Messing around with MACH11
Messing around with MACH11
I recently had the pleasure of playing around with MACH11 in a demo environment. In much the same way as onbar is trivial to set up once you have a storage manager going, once you've got all the background hoo-hah of building instances done, it's amazingly simple to build a MACH11 cluster!
You need to tell the primary that it's the primary for each kind of replication you're going to use (with onmode -d commands. In my case it was HDR, SDS and RSS -- going for broke.
- You need to set up some non-shared disk for SDS.
- Take a backup of the primary and do a physical restore on each secondary in turn.
- You then tell each secondary which kind of secondary it is and where the primary is, also using a single onmode -d command on each secondary.
And that, my friends, was that.
We set up an HDR pair, one SDS secondary and three RSS secondaries in the space of about five minutes!
Pulling the plug on the primary and then "promoting" the SDS secondary to primary was all of another onmode -d command. It was kind of creepy watching all the secondaries detect the new primary and pick up the pieces automagically. Yes, I know it was largely a canned demo and there wasn't any real load or anything, but they were all separate instances and it really did seem to work as advertised. Colour me impressed! :o)

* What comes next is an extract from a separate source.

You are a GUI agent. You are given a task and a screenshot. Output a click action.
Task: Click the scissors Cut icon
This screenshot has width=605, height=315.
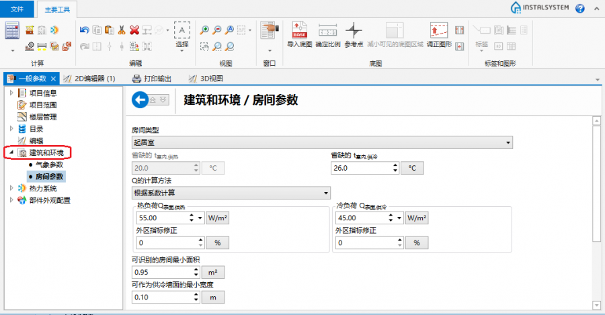pos(121,30)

Unfortunately, after all that, I got yanked back into the real world due to another alleged database performance crisis before I could test out redirected writes or the connection manager. :o(
Needless to say, it was nothing of the kind, it turned out to be some spanner in the ops team using RAID-5 on the storage manager's disks (yes, really!) causing a knock-on effect when backups were running.

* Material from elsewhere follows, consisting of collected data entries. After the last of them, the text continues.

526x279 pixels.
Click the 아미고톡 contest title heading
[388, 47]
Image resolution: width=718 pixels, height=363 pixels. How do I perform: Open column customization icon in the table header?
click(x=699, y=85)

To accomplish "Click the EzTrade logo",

I'll just have to try again.
Thanks to my man at IBM for setting up the demo ...
MACH11
Obnoxio,
thank you for your interesting blog entry,
Yes, I agree with you. Setting up a MACH11-Cluster is so easy and fast. Even configuring the new connection manager for load distribution and automatic failover is a "child's play".
This is something that IBM has to demonstrate and market much more aggressively instead of trying to convice customers that high availability could be done with DB2 LUW. Yes, it could be done with DB2, but then we are back in the early nineties where Informix introduced HDR and it is even not possible to run queries against the DB2 HDR secondary (:-
If IBM wants to compete against Oracle RAC, IDS is the right weapon !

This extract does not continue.